The primary advantage of generating word embeddings on the fly is simplicity. You avoid having to deal with the rather messy code to place word embedding values into a neural model. The main disadvantage of generating word embeddings on the fly is that the technique greatly increases training time.
If you examine Figure 3 you can see that the overall model has 693,301 trainable parameters (weight values that must be computed). Of those values, 640,000 (92 percent) of them are part of the word embeddings and only 53,200 (7 percent) are LSTM weights and just 101 (1 percent) are the standard NN weights. Put another way, approximately 92 percent of the time required to train the model is due to the word embeddings.

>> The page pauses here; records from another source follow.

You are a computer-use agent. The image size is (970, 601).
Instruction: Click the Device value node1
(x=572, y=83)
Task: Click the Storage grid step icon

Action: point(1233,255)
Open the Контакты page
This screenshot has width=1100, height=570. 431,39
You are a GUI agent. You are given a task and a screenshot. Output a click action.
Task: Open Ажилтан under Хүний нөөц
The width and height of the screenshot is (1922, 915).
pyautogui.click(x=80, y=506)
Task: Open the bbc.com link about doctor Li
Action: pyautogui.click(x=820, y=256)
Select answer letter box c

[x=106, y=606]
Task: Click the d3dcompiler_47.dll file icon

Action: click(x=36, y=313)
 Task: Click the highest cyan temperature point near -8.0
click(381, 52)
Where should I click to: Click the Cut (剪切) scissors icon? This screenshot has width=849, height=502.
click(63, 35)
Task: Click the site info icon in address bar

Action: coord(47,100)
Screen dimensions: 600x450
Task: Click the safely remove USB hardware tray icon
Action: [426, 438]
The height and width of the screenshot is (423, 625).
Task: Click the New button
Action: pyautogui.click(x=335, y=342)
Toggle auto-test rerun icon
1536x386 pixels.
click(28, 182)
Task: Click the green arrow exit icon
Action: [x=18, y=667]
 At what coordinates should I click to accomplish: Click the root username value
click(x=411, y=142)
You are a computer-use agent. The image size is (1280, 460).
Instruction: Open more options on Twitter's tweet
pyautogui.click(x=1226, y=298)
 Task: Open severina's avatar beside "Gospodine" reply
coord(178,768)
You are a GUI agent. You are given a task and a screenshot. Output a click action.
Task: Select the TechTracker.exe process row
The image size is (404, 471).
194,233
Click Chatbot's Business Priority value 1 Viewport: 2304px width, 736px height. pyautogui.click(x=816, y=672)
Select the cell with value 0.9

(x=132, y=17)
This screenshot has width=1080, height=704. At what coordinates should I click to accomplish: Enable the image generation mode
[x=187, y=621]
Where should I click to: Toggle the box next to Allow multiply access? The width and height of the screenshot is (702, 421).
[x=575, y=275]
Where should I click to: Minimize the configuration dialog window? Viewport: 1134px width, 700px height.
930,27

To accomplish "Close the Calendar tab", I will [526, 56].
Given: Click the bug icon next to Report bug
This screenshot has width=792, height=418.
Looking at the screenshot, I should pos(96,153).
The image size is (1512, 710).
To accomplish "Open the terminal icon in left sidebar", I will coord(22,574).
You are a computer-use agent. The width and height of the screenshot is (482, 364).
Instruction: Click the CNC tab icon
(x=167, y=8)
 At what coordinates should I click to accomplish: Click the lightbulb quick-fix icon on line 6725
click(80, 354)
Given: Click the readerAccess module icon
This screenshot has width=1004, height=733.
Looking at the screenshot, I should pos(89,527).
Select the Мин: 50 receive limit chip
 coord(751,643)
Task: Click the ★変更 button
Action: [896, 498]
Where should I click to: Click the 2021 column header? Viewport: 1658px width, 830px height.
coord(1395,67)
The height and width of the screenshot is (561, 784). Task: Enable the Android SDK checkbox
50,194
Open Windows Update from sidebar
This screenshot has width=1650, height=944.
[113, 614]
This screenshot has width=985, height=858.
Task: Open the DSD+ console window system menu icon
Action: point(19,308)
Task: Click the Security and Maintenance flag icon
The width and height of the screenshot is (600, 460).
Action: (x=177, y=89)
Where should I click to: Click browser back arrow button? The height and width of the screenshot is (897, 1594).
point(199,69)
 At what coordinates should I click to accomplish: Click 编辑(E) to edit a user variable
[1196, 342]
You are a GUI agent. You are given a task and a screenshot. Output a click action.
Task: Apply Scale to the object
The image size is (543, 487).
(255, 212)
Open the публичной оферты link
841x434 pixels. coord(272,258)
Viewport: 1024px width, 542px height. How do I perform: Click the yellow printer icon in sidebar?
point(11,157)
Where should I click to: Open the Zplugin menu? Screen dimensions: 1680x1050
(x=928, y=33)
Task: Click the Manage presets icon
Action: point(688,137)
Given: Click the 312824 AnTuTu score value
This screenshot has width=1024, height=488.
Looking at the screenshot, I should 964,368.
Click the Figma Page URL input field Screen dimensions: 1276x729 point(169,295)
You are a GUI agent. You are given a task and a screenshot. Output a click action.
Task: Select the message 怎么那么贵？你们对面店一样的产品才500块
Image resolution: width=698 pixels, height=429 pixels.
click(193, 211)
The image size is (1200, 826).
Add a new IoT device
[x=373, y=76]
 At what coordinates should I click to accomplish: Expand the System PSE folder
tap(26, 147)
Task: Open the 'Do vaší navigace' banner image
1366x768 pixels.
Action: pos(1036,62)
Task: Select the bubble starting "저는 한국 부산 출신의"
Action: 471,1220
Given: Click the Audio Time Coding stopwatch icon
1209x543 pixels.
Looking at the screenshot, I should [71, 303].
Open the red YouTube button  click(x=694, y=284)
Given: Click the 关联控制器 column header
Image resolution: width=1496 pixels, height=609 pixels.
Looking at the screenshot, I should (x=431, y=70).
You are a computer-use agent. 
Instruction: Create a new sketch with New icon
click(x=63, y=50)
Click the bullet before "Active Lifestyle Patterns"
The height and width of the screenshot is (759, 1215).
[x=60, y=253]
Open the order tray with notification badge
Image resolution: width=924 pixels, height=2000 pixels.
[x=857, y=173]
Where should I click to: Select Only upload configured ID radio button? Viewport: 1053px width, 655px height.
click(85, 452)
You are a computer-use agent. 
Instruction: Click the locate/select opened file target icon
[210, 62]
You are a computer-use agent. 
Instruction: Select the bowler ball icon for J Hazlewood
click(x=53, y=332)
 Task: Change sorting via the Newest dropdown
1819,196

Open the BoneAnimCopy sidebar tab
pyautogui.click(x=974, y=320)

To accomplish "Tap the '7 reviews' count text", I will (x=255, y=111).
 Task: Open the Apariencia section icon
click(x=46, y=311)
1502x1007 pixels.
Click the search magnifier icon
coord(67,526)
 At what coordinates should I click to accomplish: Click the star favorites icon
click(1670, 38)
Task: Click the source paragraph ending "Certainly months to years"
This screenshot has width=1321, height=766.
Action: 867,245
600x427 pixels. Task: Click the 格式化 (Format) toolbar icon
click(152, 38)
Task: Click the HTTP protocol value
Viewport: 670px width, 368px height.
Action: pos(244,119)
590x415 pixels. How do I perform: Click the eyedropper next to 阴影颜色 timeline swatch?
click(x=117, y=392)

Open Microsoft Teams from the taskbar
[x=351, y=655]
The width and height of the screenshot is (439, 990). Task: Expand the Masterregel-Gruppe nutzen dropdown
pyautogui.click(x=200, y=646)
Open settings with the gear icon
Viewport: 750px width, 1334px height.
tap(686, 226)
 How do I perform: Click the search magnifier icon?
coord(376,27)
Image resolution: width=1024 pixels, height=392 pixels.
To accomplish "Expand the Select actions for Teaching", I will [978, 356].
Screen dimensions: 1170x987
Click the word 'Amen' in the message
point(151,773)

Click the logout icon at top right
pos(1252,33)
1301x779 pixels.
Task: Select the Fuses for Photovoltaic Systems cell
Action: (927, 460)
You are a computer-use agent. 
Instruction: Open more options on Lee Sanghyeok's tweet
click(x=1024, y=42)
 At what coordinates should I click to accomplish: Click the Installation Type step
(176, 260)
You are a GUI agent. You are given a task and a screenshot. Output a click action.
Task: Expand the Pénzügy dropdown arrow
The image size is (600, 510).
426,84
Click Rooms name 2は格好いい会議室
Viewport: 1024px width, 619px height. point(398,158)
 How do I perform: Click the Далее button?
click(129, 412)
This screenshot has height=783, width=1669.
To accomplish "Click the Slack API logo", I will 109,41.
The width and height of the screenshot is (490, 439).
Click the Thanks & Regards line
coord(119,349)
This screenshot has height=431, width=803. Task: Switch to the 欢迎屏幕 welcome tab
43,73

In many scenarios, training a neural model involves adjusting model hyperparameters and retraining. Recomputing the word embeddings, which don't change significantly, on every training attempt is very inefficient and time consuming.
Wrapping Up
To summarize, many neural NLP problems require you to convert words into numeric vectors. You can create a set of custom word embeddings using a tool such as gensim. This gives you maximum control over your system at the expense of increased complexity. You can use a set of pre-built word embeddings such as GloVE. This approach is easy but gives you very little control over your word embeddings when you are working with specialized vocabulary and terminology. You can generate word embeddings on the fly. This approach is easy and can handle specialized vocabulary, at the expense of greatly increased time required to train models.